La tira creada por Enrique Estevanez y que se ve por Telefé, comenzó en el prime time de agosto de 2017 y sigue en pie con un público fiel, en el contexto de una televisión abierta con un encendido en declive, pero diligente para realizar modificaciones de contenido o levantar programas.
Vena, de vasta trayectoria en el teatro y la pantalla chica llega para quedarse en el último tramo de la historia como Franco Rocamora, “un personaje divino que carga con la personalidad de su nombre: es sincero”.
La prensa conversó con el intérprete que continúa con las funciones de Casa Valentina dirigido por José María Muscari , de miércoles a domingos en el Picadilly.
-¿Cómo es su personaje en la telenovela?
-Hermoso. Se llama Franco, es un médico divorciado de 42 años, un discípulo de Mansilla, el villano y ex marido de la protagonista, quien se reencuentra con Marcela, su compañera de estudio en la facultad, con la que desde aquel entonces viene sintiendo una suerte de arrastre de amor. Además el personaje tiene otra línea argumental que enriquece el rol, vive con un hijo de veintipico con quien convive y funcionan como dos solteros.
-Finalmente es un tercero en discordia...
-Sí, pero no es el típico de las tiras. Hay un acertado hallazgo de los autores (Marcelo Nacci y Laura Barneix) en que aparezca la posibilidad de un tercero en la trama sin necesidad de traer oscuridad ni maldad, sino que se trata de un rol que viene a traer amor y protección. Se trata de un cirujano que hace honor a la carga de su nombre de pila, ya que es encantador y sincero: va de frente. Un buen recurso para una situación establecida.
-Sos un actor de teatro que no reniega de la televisión...
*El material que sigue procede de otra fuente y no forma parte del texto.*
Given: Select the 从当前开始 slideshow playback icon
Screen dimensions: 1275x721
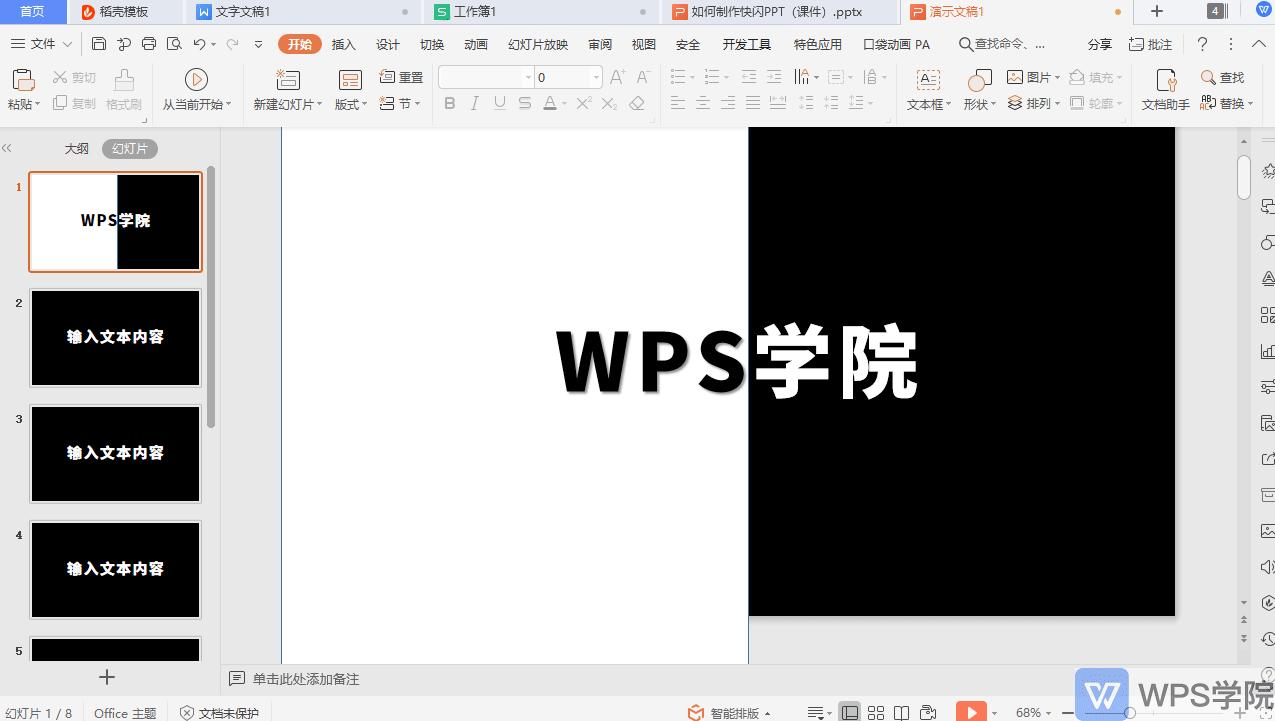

-Mi formación es teatral y desde los inicios en la pantalla chica no quería traicionar las reglas del oficio. De todos modos, pertenezco a una generación que se crió viendo la tele y desde siempre ofició como algo cercano.
-Una cuestión de registro...
-El registro es personal: “cada maestrito con su librito” (hace 2 años está al frente de su escuela de teatro). Si en televisión te ponés a actuar teatralmente, te vas de plano. La experiencia en TV implica una posibilidad de incorporar recursos nuevos. Este personaje de Franco, por ejemplo, me da la chance de construir un romance desde los primeros planos de una telenovela, todo un género.